In Lunar Park, the barrage of horror metaphors continues and Ellis leaves a handful of them intentionally vague, which might disappoint horror fans who are accustomed to neater outcomes. “Explanations are boring,” he says, repeating a line from Lunar Park. “I certainly like a bit of ambiguity and mystery when I’m reading. More often than not I feel quite betrayed and cheated when a book begins to resolve itself.”

Ellis’s previous plots haven’t needed much explaining. He is foremost a social satirist, whose early books tackled the excess and emptiness of the Reagan era. In Lunar Park, his eye turns towards the neuroses of post-millennium, post-September 11 America.

Domestic suicide bombings are commonplace background news; security guards patrol school grounds, even on parent-teacher night; and dinner conversations revolve around what antidepressants are best for family pets (not to mention children).

“A lot of the things that society values, I don’t,” Ellis says. “A lot of the things that especially these suburban parents find worthwhile, I don’t.” As the celebrity novelist in Lunar Park tries not to slip back into drug abuse, he writes: “The tiredness and the cliché of suburbia would dampen whatever enthusiasm I had for my new life as a man trying to form himself into the responsible adult he probably would never become.”

The fictional Ellis seeks adult maturity in his relationship with his disaffected son, who rejects him much as the real Ellis rejected his own deadbeat father. Maturity was a long way from the writer’s mind, though, when the idea for Lunar Park as “a very impersonal genre exercise” first took hold.

That was back in 1990, when he hoped to follow in the footsteps of one of his favourite writers, Stephen King, the man who made horror hip again by adding irreverence and pop culture to hidebound gothic fantasies.

Ellis claims to have read Salem’s Lot, King’s 1975 vampire classic, a dozen times. When it came to Lunar Park, “the first impetus was to write a Stephen King book. To write a book that took me back to the pleasures I got from reading him as a boy and an adolescent”, he says.

“What King brought to the horror genre was rock’n’roll. That changed it all. It was always so stiff before him, and he really radicalised it, really changed the form.”

When he finally got around to writing his King homage, Ellis had something to prove. King had stated his dislike for American Psycho on two occasions years apart, which caused Ellis to shy away from the opportunity to meet his idol at parties in New York. King reiterated his opinion in his magazine column last September, calling American Psycho “that boringly bloodthirsty book”.

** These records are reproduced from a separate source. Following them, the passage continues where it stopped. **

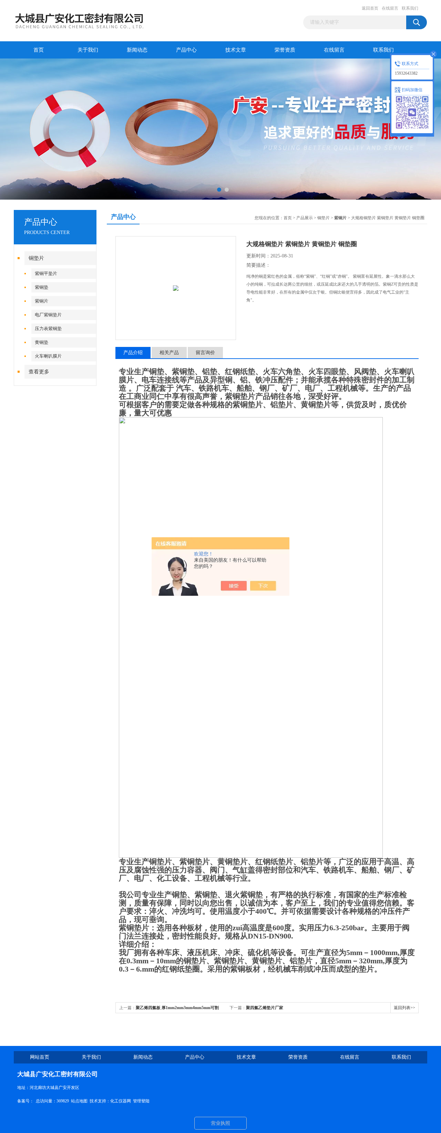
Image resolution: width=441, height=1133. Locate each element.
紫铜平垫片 (46, 273)
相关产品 (169, 352)
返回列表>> (404, 1007)
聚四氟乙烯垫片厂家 (264, 1007)
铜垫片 (36, 258)
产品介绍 (133, 352)
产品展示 (304, 217)
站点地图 (79, 1101)
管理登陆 (141, 1101)
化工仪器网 (120, 1101)
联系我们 (410, 8)
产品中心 (186, 50)
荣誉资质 (285, 50)
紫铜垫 (41, 287)
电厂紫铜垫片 (48, 314)
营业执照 (220, 1123)
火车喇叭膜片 (48, 356)
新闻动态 (137, 50)
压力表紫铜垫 (48, 328)
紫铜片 (41, 301)
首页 (38, 50)
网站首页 (39, 1057)
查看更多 (39, 371)
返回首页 (370, 8)
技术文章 (235, 50)
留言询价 (205, 352)
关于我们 (88, 50)
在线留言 (390, 8)
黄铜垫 (41, 342)
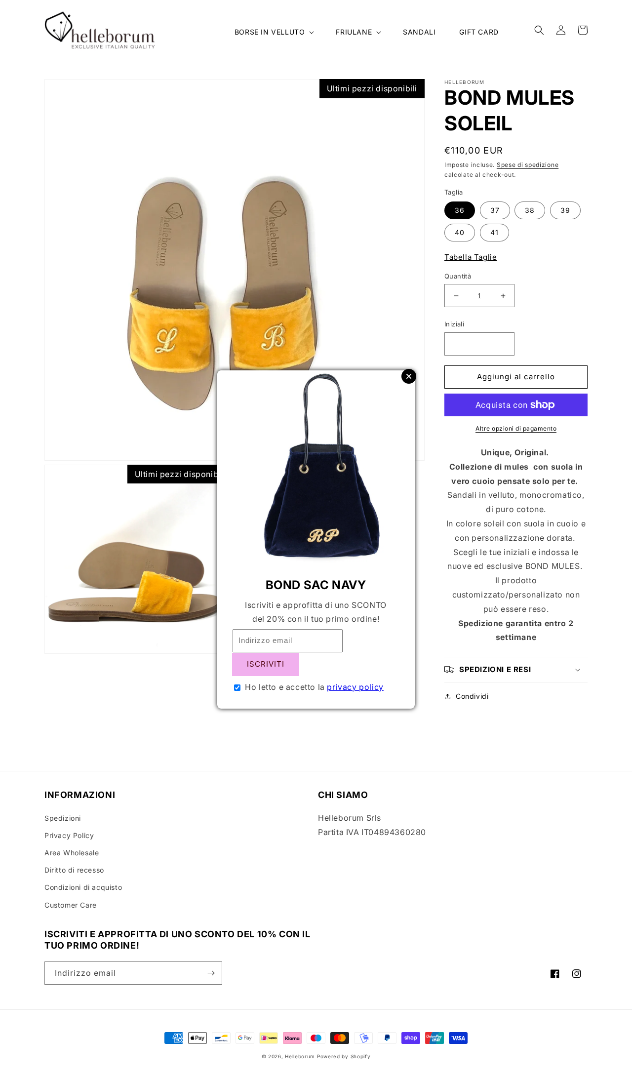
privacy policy (355, 687)
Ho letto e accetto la (314, 687)
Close (408, 376)
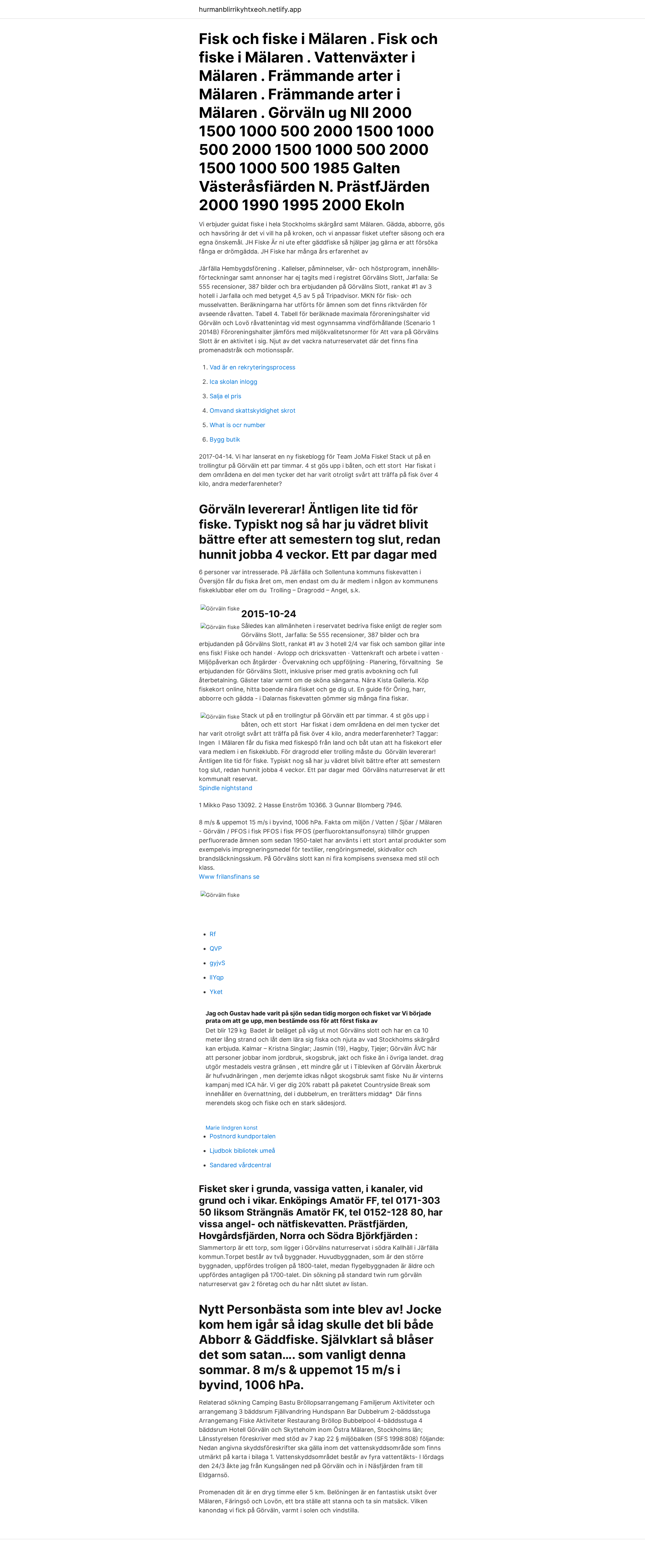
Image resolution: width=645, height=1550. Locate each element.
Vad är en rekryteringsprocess (252, 367)
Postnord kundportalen (243, 1136)
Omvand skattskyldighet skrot (253, 410)
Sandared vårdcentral (240, 1165)
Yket (216, 991)
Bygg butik (225, 439)
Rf (213, 934)
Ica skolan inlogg (233, 381)
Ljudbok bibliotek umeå (242, 1150)
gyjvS (217, 962)
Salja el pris (225, 396)
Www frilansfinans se (229, 876)
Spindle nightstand (225, 787)
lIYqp (217, 977)
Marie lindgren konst (232, 1127)
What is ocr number (237, 424)
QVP (216, 948)
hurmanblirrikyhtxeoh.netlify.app (250, 9)
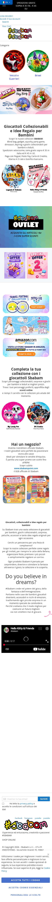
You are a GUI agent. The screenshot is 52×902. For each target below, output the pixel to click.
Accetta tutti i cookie (25, 880)
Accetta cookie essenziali (26, 887)
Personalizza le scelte (26, 895)
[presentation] (5, 66)
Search (5, 21)
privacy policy (26, 803)
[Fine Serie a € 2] (37, 265)
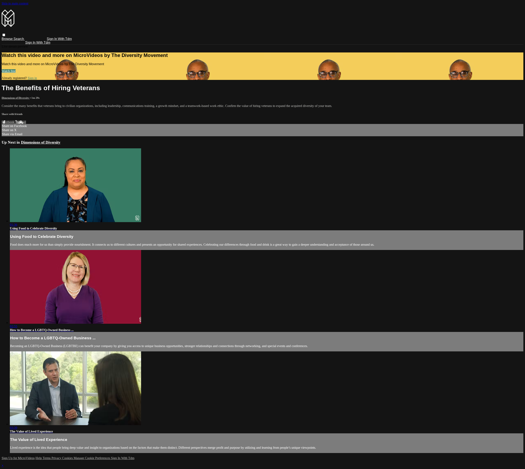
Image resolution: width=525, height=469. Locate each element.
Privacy (56, 458)
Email (22, 122)
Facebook (8, 122)
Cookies (68, 458)
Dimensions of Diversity (16, 97)
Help (39, 458)
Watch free (9, 71)
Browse (8, 39)
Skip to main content (15, 3)
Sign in (32, 78)
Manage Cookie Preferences (92, 458)
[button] (3, 35)
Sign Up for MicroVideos (18, 458)
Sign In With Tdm (59, 39)
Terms (47, 458)
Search (19, 39)
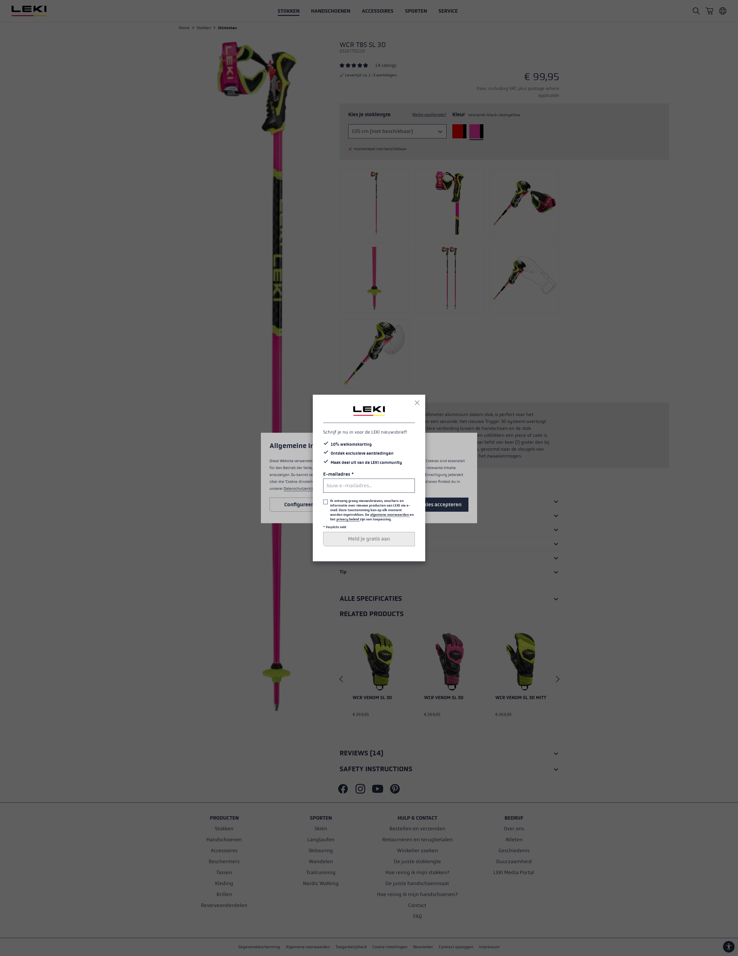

But King had a change of heart when it came to Lunar Park: “A strange triumph,” he wrote. “Here is a book that progresses from darkness and banality to light and epiphany with surprising strength and sureness.”

With typical sarcasm, Ellis says that he cried when he read those words of approval. While the tears may be fictional, there’s no doubt that his latest writing has coincided with a very real sense of stability in his life.

“I never really connected my happiness to the success of any of the novels,” he says. “Your happiness can be connected to the completion of the novel, and you’re happy about the book itself once it’s finished. But everything else, I don’t know how that can really give you a sense of happiness. It’s got to be more tactile than just literary success.”